## [Input records]
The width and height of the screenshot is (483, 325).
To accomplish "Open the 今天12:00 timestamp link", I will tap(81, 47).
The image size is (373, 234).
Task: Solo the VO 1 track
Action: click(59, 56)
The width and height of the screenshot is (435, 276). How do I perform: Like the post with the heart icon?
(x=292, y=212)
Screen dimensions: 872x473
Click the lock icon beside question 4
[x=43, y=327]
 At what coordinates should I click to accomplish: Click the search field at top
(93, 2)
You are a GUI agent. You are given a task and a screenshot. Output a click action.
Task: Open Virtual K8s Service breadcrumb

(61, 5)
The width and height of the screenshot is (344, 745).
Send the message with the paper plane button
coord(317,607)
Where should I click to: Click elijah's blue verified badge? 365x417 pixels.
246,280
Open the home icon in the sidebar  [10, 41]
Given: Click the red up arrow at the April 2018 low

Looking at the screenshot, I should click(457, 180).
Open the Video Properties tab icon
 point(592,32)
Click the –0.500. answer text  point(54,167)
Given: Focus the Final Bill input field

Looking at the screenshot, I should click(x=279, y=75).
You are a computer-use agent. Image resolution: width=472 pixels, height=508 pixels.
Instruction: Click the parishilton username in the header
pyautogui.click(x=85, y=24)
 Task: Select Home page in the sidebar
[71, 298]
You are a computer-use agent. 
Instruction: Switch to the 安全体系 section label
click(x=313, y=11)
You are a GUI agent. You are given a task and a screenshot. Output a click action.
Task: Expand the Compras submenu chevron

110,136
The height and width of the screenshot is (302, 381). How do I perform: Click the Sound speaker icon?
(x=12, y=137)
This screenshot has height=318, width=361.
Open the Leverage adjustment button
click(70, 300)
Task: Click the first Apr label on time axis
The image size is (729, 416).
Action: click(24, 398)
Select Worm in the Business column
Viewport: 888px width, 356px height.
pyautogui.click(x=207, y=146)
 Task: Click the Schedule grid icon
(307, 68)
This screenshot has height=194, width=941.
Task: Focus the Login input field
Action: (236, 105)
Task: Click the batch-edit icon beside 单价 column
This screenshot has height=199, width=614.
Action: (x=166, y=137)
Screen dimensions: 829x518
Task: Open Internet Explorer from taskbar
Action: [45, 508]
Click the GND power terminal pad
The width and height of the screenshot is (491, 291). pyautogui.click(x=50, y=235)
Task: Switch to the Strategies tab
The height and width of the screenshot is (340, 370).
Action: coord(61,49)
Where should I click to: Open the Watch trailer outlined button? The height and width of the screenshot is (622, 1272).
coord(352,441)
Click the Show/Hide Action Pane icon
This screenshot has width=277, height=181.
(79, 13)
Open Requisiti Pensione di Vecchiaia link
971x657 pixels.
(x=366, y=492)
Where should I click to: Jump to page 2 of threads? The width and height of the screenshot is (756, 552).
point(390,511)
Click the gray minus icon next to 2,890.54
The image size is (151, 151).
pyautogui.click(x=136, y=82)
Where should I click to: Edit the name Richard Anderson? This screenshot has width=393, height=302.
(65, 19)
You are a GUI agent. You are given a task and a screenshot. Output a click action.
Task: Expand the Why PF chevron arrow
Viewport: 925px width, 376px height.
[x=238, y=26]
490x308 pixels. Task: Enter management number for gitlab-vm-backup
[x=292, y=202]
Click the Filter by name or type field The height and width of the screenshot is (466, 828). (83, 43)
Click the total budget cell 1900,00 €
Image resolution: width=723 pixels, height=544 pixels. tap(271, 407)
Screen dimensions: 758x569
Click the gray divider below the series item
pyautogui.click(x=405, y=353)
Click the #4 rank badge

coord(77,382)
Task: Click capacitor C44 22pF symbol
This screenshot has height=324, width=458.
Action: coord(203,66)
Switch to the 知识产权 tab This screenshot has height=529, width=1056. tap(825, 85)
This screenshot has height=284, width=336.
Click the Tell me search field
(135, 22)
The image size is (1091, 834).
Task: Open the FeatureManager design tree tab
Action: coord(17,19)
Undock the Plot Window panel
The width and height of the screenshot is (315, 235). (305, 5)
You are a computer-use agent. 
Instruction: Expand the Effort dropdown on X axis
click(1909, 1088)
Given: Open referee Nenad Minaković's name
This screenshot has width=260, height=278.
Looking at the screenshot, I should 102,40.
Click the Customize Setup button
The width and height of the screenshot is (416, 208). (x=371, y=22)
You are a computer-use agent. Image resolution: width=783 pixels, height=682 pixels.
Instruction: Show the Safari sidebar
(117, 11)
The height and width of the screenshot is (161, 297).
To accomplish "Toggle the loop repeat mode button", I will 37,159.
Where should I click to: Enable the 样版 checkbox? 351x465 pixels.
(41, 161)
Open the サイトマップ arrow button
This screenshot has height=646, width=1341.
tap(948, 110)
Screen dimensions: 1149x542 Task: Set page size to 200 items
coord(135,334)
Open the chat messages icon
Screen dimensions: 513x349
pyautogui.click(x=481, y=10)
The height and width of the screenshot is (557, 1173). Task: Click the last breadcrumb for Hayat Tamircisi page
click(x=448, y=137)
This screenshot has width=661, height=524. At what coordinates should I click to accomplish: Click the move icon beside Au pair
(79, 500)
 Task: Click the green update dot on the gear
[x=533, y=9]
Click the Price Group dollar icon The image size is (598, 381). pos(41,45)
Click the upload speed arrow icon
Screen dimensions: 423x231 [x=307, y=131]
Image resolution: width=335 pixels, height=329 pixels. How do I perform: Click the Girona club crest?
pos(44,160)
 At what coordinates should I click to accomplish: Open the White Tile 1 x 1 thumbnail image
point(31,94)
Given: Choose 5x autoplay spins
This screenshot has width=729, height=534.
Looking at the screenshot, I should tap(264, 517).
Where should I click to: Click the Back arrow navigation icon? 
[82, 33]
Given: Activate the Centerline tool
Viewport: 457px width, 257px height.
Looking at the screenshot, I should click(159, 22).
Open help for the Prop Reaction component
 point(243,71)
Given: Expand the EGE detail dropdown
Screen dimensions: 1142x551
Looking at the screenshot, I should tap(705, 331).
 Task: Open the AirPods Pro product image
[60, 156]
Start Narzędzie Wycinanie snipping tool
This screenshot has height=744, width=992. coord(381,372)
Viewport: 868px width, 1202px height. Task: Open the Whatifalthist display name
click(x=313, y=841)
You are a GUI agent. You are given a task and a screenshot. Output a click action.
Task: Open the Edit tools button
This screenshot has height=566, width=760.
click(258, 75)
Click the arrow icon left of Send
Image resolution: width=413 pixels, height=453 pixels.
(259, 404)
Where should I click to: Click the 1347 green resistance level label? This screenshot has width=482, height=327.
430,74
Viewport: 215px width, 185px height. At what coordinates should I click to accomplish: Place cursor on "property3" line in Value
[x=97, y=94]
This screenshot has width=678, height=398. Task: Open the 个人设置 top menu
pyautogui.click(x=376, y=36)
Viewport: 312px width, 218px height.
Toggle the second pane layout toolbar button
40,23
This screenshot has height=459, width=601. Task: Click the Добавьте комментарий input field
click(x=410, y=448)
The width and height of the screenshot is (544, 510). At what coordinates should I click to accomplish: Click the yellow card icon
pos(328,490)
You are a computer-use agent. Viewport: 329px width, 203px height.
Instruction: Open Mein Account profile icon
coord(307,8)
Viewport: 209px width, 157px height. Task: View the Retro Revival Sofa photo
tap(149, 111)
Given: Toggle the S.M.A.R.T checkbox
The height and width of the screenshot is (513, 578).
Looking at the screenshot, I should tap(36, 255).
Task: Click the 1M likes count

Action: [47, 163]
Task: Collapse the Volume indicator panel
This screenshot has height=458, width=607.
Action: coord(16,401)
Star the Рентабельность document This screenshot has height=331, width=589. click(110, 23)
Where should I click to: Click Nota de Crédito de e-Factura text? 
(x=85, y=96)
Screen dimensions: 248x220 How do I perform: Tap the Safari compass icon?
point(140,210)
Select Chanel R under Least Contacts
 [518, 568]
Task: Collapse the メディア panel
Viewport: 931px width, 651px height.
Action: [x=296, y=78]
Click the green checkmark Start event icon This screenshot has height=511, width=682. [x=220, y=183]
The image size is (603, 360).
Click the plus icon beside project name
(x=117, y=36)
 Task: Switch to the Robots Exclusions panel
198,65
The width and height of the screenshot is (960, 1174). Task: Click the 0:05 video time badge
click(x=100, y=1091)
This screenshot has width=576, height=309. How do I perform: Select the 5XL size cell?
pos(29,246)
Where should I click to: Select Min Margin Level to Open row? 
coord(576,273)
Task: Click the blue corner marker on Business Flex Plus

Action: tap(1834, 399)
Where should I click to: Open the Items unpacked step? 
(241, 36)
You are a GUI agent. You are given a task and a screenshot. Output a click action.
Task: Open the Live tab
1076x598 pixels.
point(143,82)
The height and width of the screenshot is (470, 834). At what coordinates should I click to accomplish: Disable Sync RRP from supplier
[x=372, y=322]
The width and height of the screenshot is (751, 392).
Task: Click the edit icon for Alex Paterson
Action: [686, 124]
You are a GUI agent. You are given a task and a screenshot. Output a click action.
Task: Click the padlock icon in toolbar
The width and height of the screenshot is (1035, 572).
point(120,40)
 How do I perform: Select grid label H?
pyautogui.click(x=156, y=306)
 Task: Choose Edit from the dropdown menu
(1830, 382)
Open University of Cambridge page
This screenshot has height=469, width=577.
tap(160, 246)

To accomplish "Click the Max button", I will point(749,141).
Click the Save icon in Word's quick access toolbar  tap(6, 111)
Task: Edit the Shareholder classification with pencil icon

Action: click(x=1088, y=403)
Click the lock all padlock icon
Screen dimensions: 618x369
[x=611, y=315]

## [What to work on]
Would you please copy each line of the listing that contains the word "Collapse"?

## [Solved problem]
Task: Collapse the Volume indicator panel
Task: Collapse the メディア panel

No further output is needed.